=== PASSAGE FOR REVIEW ===

Administrative and management errors are leading to 623 hospital operations being cancelled every day, according to new figures from a Conservative MP.
Using the results of freedom of information requests from NHS hospitals across the country, Grant Shapps has revealed that 162,500 operations were cancelled for this reason last year - a 25 per cent rise over the past three years.
The most common causes are the loss of patient notes, miscommunication between departments, administrative booking errors and the failure to inform patients by letter.
But more than 7,700 operations were also cancelled last year because equipment was missing or unclean, an increase of a third in four years.
"As the government continues to heap Whitehall targets on local NHS managers, priorities continue to get skewed in our hospitals," said Mr Shapps, the MP for Welwyn Hatfield.
He added: "What could be worse than mentally and physically preparing yourself for an operation - frequently starving yourself the day before - only to arrive at the hospital to discover that your operation has been cancelled?"
However, a spokesman for the Department of Health insisted that although it did not collect official cancellation figures from all NHS trusts, it did collect data on last minute operations - and these showed cancellations had fallen by 20 per cent since 2002.

===

WORK INSTRUCTION 1 | Rewrite the paragraph of the article on cancelled hospital operations that begins "Using the results of freedom of information requests" in a single shorter sentence, keeping its main facts.
WORK INSTRUCTION 2 | Write the next paragraph of the article on cancelled hospital operations, picking up after its final sentence.

=== GIVEN DATA ===

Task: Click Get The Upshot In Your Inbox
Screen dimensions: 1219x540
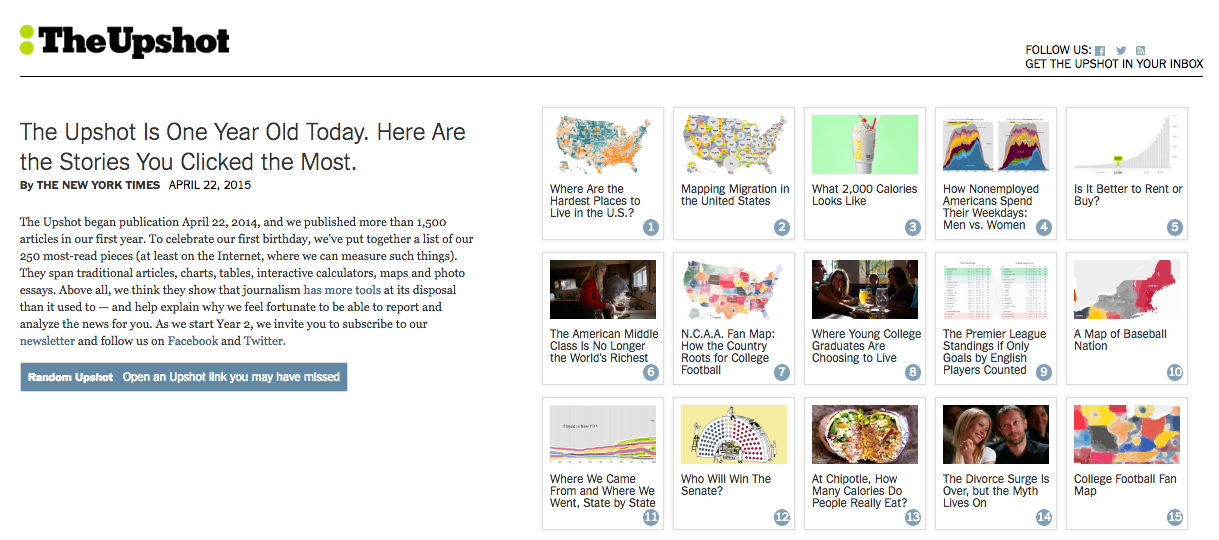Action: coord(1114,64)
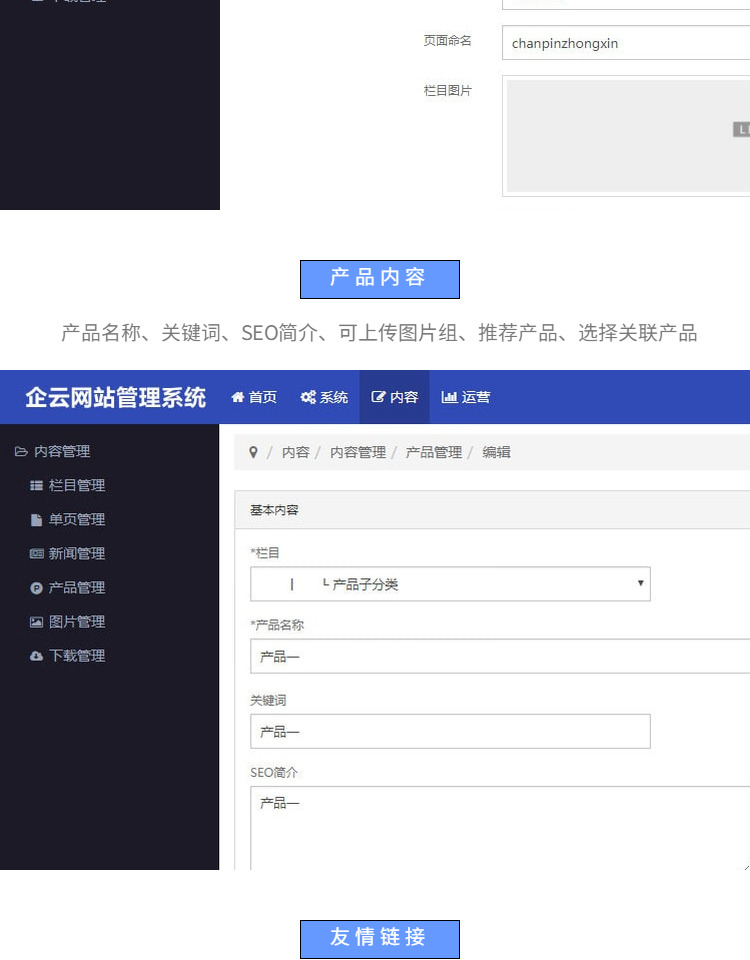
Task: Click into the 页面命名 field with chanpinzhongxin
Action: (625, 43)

===

FINAL ANSWER 1 | Through freedom of information requests to NHS hospitals nationwide, Grant Shapps found that 162,500 operations were cancelled last year because of administrative and management errors, a 25 per cent increase over three years.

FINAL ANSWER 2 |
"The total number of last-minute cancelled operations - those that cause the most distress to patients - fell to under 61,000 last year, despite a rise in activity," he said.
"We don't collect data on all cancelled operations to minimise the burden on the NHS, but [today's] figure is based on extrapolations from just 62 trusts so should be treated with caution."
Mr Shapps' figures come as ministers are being forced to justify to opposition parties and health professionals the results of their huge NHS investment, amid reports of job cuts, closing wards and deficits totaling more than £520 million.
They reveal that the number of operations cancelled because of lack of beds has dropped from 74,000 to just under 40,000 in the last four years, while there has also been a decline in those called off because of staff shortages, from 42,000 to 39,000.